> INSTRUCTIONS FOR THE TASK: Reproduce the material below line for line, leaving out the pictures.

> DATA TO PROCESS:
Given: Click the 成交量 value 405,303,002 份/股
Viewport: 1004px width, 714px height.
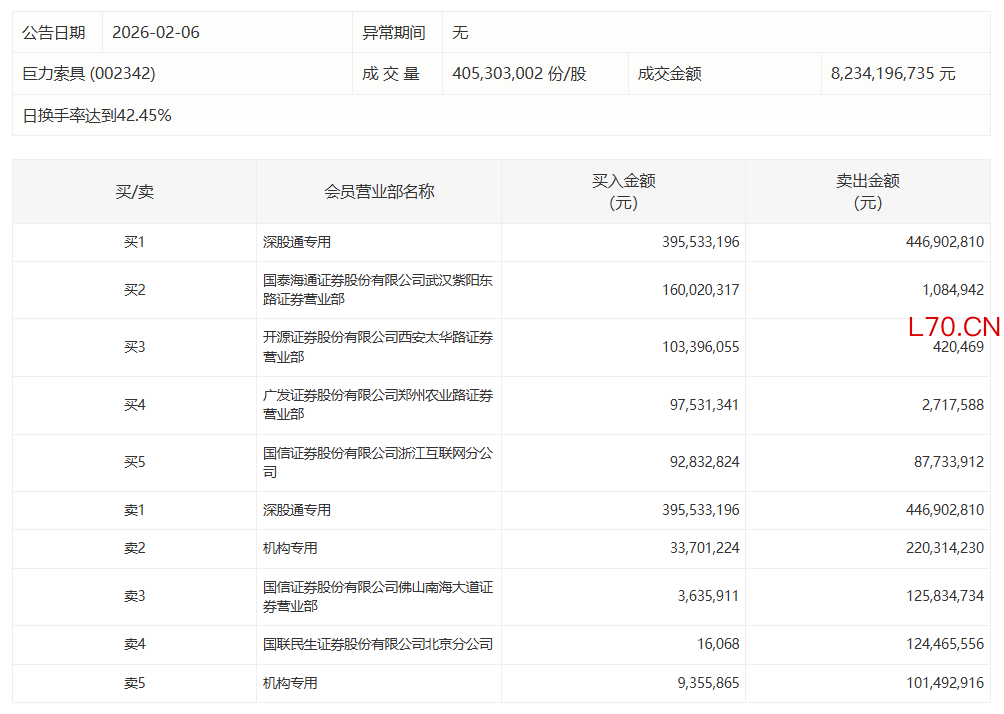Looking at the screenshot, I should click(x=519, y=74).
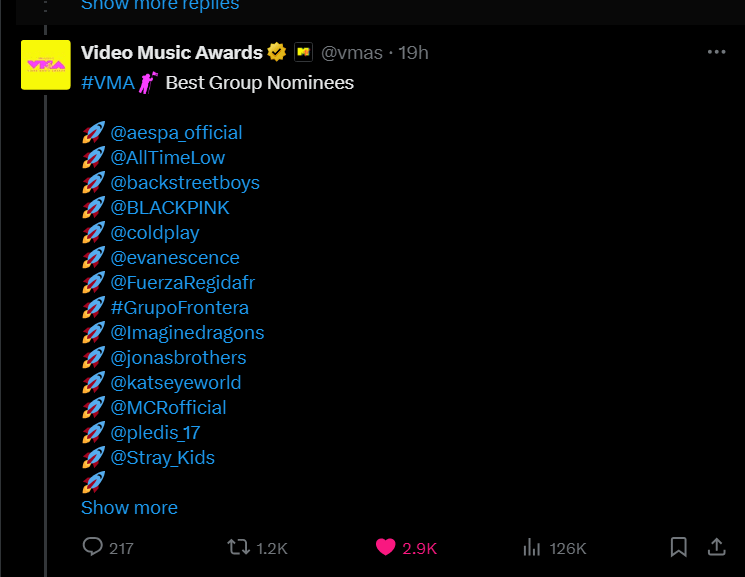Open Video Music Awards profile name
The image size is (745, 577).
(172, 52)
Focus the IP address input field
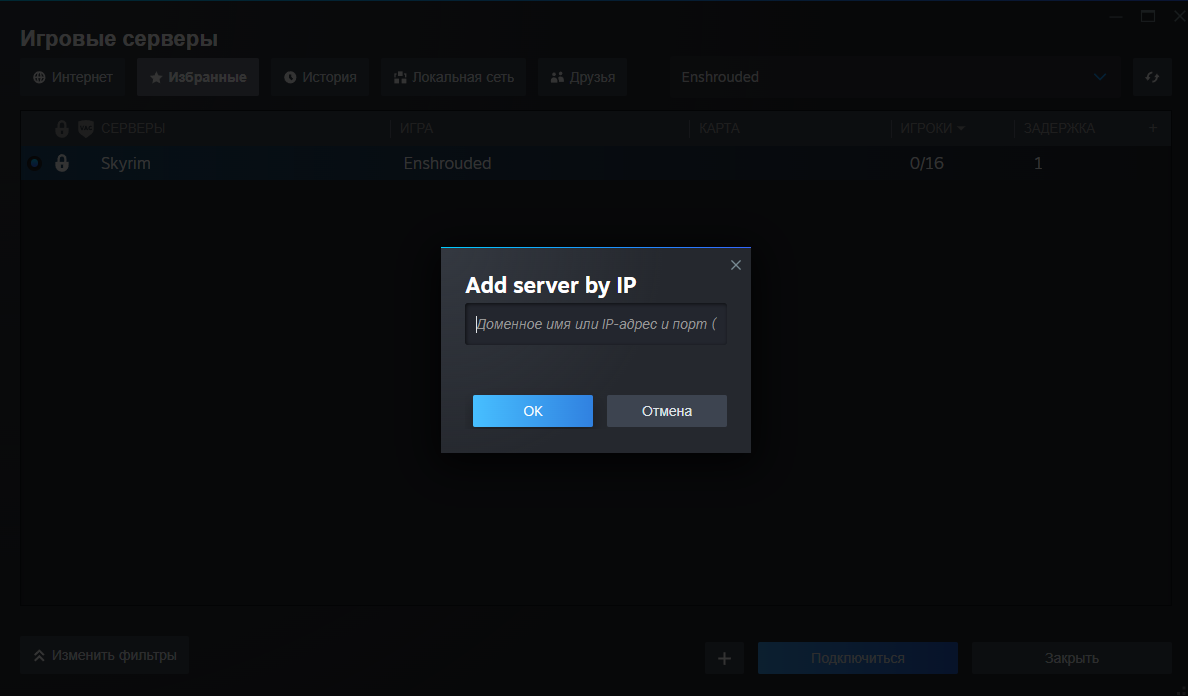Viewport: 1188px width, 696px height. (x=596, y=325)
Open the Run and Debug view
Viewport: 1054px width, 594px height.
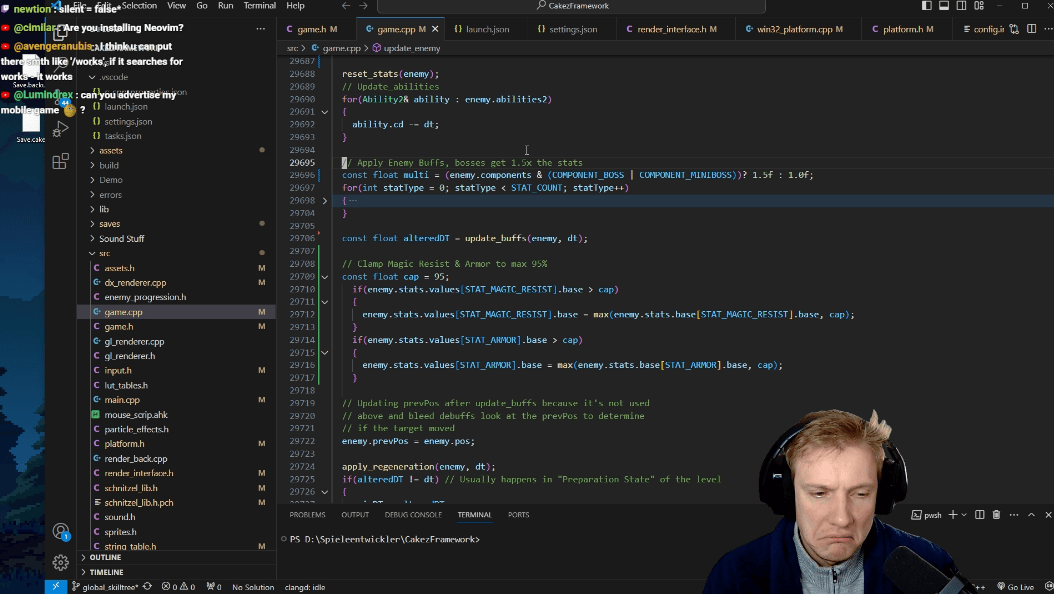[x=60, y=130]
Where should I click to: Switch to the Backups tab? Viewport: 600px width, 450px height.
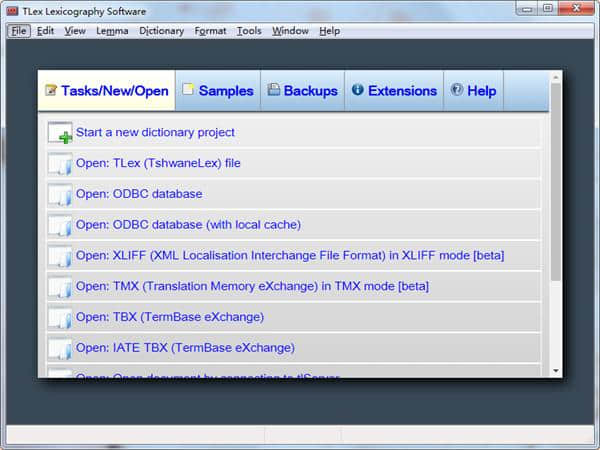coord(302,91)
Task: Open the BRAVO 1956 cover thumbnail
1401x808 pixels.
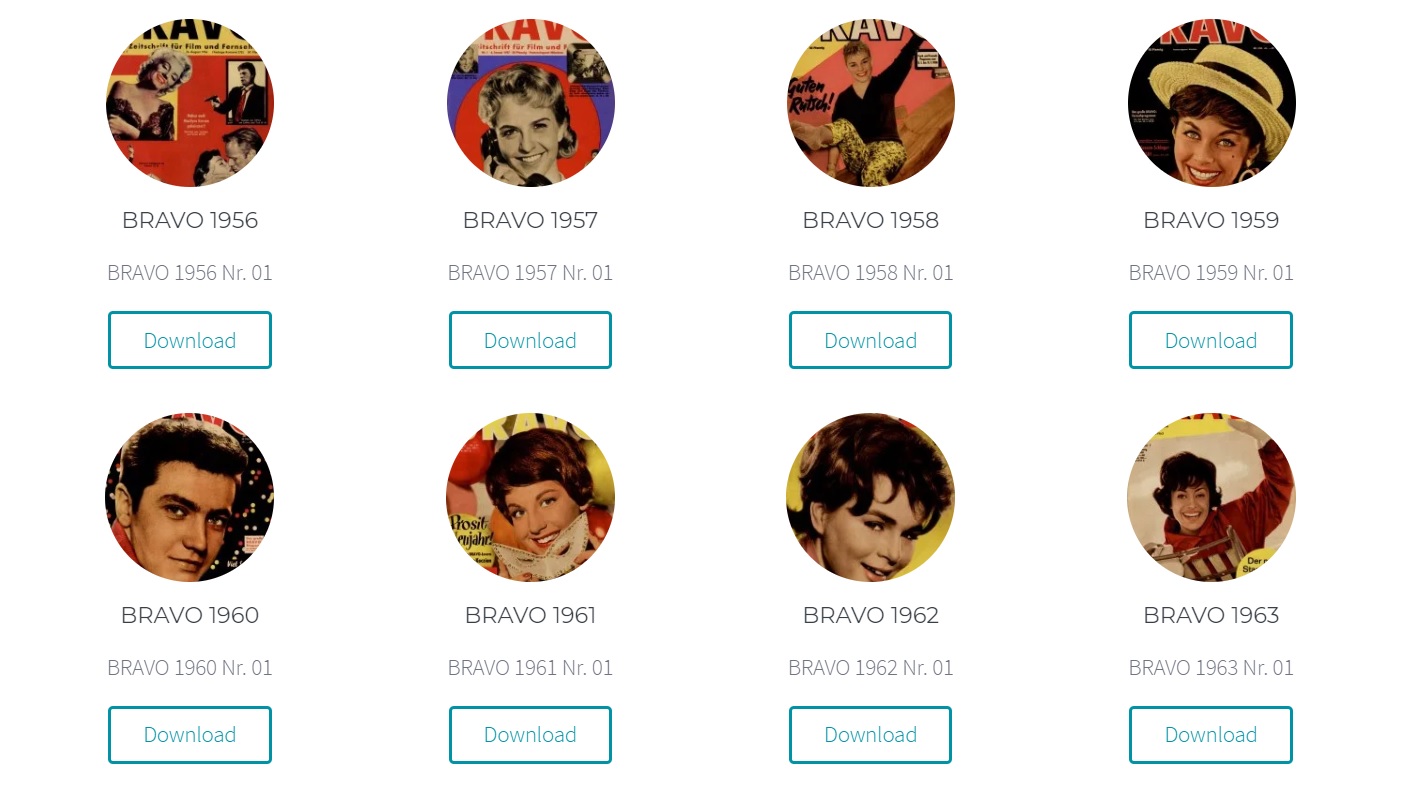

> RESPONSE:
Given: Click the 成交量 value 405,303,002 份/股
Viewport: 1004px width, 714px height.
Looking at the screenshot, I should click(x=519, y=74).
Open Video Music Awards profile name
The image size is (745, 577).
(172, 52)
Focus the IP address input field
Viewport: 1188px width, 696px height. (x=596, y=325)
Open the Run and Debug view
Viewport: 1054px width, 594px height.
[x=60, y=130]
Where should I click to: Switch to the Backups tab? Viewport: 600px width, 450px height.
coord(302,91)
Task: Open the BRAVO 1956 cover thumbnail
1401x808 pixels.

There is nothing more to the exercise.